Your task :: Return the lines of the material from the line with "The height and width of the screenshot is (364, 262)." through the end of the material, both ends included, copied verbatim.
start Stored rows
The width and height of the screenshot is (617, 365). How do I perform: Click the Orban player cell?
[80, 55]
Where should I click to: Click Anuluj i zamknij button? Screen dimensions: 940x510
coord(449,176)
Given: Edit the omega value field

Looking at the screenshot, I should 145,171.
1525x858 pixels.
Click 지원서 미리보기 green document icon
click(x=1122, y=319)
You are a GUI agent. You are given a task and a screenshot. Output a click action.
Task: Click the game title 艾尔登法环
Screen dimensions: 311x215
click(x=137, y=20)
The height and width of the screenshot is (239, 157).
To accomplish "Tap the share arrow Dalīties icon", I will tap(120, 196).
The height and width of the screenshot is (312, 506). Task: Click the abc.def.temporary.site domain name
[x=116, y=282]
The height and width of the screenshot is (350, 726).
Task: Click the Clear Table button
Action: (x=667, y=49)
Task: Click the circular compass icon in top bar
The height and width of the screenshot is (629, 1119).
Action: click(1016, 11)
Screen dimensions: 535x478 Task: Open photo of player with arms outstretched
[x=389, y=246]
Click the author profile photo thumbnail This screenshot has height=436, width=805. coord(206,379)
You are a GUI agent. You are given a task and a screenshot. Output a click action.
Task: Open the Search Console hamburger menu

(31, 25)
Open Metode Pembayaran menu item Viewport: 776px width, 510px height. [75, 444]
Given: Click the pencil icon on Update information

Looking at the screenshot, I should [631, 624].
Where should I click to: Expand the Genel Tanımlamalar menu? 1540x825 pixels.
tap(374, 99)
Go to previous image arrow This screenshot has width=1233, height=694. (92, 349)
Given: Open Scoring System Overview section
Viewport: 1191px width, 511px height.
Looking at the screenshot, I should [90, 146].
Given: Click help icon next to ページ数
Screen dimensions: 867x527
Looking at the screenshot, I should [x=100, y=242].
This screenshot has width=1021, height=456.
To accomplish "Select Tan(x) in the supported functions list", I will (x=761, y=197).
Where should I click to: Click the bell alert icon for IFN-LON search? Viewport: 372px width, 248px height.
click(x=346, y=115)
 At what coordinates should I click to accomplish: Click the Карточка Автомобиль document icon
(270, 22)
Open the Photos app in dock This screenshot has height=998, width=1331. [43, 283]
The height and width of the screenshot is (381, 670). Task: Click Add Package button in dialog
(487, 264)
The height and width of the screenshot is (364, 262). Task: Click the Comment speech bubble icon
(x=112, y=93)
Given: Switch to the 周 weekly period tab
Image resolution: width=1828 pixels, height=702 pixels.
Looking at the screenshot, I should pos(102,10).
end Stored rows
Solution to the exercise ::
The height and width of the screenshot is (364, 262). Task: Click the Comment speech bubble icon
(x=112, y=93)
Given: Switch to the 周 weekly period tab
Image resolution: width=1828 pixels, height=702 pixels.
Looking at the screenshot, I should pos(102,10).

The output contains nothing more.